A Roma, pare proprio che qualcuno stia cercando di organizzare qualcosa di addirittura più discutibile. Massimo D’Alema starebbe organizzando la candidatura a sindaco dell’ex ministro Massimo Bray. Ovviamente Bray non ha nessuna speranza di vincere. Al massimo farà il consigliere d’opposizione. Ma la sua discesa in campo potrebbe essere sufficiente a mettere i bastoni tra le ruote alla candidatura di Giachetti, il candidato scelto dagli elettori del PD alle primarie. Il tutto mentre il PD sembra in grado di compiere una rimonta che sarebbe comunque clamorosa. Infatti, sei mesi fa il PD a Roma era praticamente inesistente. I sondaggi una linea piatta. Ora, incredibilmente, quel ballottaggio che sembrava una chimera pochi mesi fa, sembrerebbe ora a portata di mano.

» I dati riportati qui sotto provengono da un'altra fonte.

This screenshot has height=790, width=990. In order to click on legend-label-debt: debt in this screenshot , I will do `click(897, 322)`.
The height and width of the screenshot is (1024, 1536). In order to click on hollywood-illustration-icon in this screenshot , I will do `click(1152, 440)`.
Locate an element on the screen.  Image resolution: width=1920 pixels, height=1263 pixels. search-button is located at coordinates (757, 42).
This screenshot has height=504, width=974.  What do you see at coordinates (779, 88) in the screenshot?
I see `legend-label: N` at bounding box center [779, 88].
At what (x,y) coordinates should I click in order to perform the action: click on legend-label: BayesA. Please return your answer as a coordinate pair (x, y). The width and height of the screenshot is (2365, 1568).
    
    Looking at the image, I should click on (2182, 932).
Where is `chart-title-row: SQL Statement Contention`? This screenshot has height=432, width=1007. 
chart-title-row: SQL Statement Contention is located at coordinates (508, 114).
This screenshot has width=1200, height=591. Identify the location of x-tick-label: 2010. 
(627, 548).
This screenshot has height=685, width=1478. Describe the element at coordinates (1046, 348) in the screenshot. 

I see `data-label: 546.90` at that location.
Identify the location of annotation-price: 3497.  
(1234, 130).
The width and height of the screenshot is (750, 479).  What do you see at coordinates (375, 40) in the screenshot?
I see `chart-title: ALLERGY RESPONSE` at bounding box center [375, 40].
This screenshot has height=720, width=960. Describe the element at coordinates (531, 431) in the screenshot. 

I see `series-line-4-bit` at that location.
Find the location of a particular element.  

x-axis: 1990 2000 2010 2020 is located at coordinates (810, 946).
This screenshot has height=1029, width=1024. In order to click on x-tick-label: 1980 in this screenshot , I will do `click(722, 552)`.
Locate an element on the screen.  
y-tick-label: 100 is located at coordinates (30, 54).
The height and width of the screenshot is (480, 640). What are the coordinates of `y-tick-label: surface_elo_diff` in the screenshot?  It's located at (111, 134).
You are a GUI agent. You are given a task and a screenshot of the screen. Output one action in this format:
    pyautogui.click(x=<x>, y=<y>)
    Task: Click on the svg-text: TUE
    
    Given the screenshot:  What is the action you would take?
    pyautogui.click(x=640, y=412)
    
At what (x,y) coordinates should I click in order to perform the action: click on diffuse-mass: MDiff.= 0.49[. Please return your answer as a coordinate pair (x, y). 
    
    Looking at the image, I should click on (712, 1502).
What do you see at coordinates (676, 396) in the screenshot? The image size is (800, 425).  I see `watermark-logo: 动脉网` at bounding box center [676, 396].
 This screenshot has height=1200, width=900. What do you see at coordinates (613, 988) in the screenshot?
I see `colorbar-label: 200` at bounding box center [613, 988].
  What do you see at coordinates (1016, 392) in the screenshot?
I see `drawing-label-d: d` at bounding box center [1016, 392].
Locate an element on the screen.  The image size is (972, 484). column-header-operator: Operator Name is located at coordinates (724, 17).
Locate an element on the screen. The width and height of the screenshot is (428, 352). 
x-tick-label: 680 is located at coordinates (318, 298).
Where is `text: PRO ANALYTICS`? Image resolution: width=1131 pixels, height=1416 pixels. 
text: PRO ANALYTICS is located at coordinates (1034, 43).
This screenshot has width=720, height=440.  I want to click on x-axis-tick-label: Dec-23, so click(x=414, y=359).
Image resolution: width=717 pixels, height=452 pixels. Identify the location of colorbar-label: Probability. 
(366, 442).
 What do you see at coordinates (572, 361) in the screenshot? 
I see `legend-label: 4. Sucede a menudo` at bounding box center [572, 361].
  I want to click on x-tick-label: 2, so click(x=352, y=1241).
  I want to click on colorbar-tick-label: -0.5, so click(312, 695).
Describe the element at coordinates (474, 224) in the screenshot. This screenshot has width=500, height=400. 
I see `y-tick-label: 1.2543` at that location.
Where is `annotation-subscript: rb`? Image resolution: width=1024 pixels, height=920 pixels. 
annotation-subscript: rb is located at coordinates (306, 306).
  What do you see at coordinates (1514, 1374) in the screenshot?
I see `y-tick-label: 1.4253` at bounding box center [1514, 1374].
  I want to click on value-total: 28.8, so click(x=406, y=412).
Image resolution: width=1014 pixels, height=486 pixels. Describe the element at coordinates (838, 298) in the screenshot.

E veniamo all’intervista odierna di Massimo D’Alema al Corriere della Sera. L’ex presidente del Consiglio, quello che per salire a Palazzo Chigi fece fuori Romano Prodi, e che fu “dimissionato” dagli italiani alle regionali del 2000, benedice di fatto la candidatura di Massimo Bray, uomo legato alla sua fondazione Italiani Europei, contro il candidato del suo partito. Non contento, dopo aver tratteggiato un elogio sperticato di Denis Verdini, il sig. D’Alema disegna una crisi di consenso del Pd che è solo nel suo immaginario. I sondaggi raccontano di un Partito Democratico primo partito del paese, che governa un numero enorme di regioni, e costantemente al di sopra del risultato delle elezioni politiche del 2013. Infine, Massimo D’Alema strappa un sorriso ironico quando lancia la mozione degli affetti verso l’Ulivo, lui, uomo politico che nel passato ha incarnato l’avversione pura al progetto di Romano Prodi. E’ evidente che oggi Massimo D’Alema si mette fuori dal Partito Democratico, in pole position per lanciare un nuovo contenitore di sinistra-sinistra. Siamo curiosi di vedere quanto consenso sarà in grado di ottenere l’ex ministro degli esteri con la sua nuova creatura, se avrà il coraggio di vararla.

Per ora ci sentiamo di dire che la vecchia oligarchia del Pds non accetta di passare la mano. Quella di D’Alema & Co. è solo una lotta di potere per il potere. Con buona pace dello spirito dell’Ulivo, mai tanto amato dalle parti della corte del signor D’Alema.